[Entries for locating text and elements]
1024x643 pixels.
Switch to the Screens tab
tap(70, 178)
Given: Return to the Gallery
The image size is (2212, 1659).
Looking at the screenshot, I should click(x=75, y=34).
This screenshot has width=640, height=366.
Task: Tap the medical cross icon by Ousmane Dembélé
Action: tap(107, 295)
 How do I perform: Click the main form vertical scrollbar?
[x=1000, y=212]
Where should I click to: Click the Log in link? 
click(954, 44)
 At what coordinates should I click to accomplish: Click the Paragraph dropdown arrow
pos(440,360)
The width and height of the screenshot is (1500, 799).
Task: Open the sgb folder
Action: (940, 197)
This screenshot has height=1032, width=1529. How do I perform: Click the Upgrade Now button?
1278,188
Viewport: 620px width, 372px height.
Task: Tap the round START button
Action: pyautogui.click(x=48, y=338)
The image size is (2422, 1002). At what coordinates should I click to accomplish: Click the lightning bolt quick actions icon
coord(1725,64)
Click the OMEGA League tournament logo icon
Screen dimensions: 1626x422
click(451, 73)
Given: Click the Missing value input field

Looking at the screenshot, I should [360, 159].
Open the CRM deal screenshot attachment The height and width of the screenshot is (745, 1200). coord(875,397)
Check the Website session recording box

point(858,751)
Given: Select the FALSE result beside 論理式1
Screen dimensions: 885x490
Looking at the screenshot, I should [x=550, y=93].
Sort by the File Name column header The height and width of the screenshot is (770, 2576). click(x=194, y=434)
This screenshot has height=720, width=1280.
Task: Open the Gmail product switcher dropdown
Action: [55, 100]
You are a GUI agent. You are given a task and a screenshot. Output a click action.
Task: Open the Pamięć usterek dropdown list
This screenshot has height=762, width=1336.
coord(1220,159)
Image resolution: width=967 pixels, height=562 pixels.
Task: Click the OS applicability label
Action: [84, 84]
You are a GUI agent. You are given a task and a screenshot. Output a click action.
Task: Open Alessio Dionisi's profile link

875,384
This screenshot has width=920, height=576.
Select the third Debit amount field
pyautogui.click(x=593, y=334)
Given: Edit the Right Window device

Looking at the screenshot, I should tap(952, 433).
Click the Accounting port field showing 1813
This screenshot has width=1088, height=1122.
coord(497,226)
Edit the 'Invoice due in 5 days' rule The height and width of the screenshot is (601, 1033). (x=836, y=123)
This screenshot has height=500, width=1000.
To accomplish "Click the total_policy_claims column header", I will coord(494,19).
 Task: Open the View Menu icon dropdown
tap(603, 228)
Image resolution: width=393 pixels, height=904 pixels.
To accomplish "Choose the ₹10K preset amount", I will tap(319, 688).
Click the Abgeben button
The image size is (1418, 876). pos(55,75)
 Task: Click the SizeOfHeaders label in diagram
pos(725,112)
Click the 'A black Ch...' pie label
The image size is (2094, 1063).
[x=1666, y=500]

YOUR GOAL.
Rewrite the listing above, replacing "Given:" with "Instruction:" and leaving everything else unchanged.

SOLUTION TO THIS EXERCISE.
1024x643 pixels.
Switch to the Screens tab
tap(70, 178)
Instruction: Return to the Gallery
The image size is (2212, 1659).
Looking at the screenshot, I should click(x=75, y=34).
This screenshot has width=640, height=366.
Task: Tap the medical cross icon by Ousmane Dembélé
Action: tap(107, 295)
 How do I perform: Click the main form vertical scrollbar?
[x=1000, y=212]
Where should I click to: Click the Log in link? 
click(954, 44)
 At what coordinates should I click to accomplish: Click the Paragraph dropdown arrow
pos(440,360)
The width and height of the screenshot is (1500, 799).
Task: Open the sgb folder
Action: (940, 197)
This screenshot has height=1032, width=1529. How do I perform: Click the Upgrade Now button?
1278,188
Viewport: 620px width, 372px height.
Task: Tap the round START button
Action: pyautogui.click(x=48, y=338)
The image size is (2422, 1002). At what coordinates should I click to accomplish: Click the lightning bolt quick actions icon
coord(1725,64)
Click the OMEGA League tournament logo icon
Screen dimensions: 1626x422
click(451, 73)
Instruction: Click the Missing value input field

Looking at the screenshot, I should [360, 159].
Open the CRM deal screenshot attachment The height and width of the screenshot is (745, 1200). coord(875,397)
Check the Website session recording box

point(858,751)
Instruction: Select the FALSE result beside 論理式1
Screen dimensions: 885x490
Looking at the screenshot, I should [x=550, y=93].
Sort by the File Name column header The height and width of the screenshot is (770, 2576). click(x=194, y=434)
This screenshot has height=720, width=1280.
Task: Open the Gmail product switcher dropdown
Action: [55, 100]
You are a GUI agent. You are given a task and a screenshot. Output a click action.
Task: Open the Pamięć usterek dropdown list
This screenshot has height=762, width=1336.
coord(1220,159)
Image resolution: width=967 pixels, height=562 pixels.
Task: Click the OS applicability label
Action: [84, 84]
You are a GUI agent. You are given a task and a screenshot. Output a click action.
Task: Open Alessio Dionisi's profile link

875,384
This screenshot has width=920, height=576.
Select the third Debit amount field
pyautogui.click(x=593, y=334)
Instruction: Edit the Right Window device

Looking at the screenshot, I should tap(952, 433).
Click the Accounting port field showing 1813
This screenshot has width=1088, height=1122.
coord(497,226)
Edit the 'Invoice due in 5 days' rule The height and width of the screenshot is (601, 1033). (x=836, y=123)
This screenshot has height=500, width=1000.
To accomplish "Click the total_policy_claims column header", I will coord(494,19).
 Task: Open the View Menu icon dropdown
tap(603, 228)
Image resolution: width=393 pixels, height=904 pixels.
To accomplish "Choose the ₹10K preset amount", I will tap(319, 688).
Click the Abgeben button
The image size is (1418, 876). pos(55,75)
 Task: Click the SizeOfHeaders label in diagram
pos(725,112)
Click the 'A black Ch...' pie label
The image size is (2094, 1063).
[x=1666, y=500]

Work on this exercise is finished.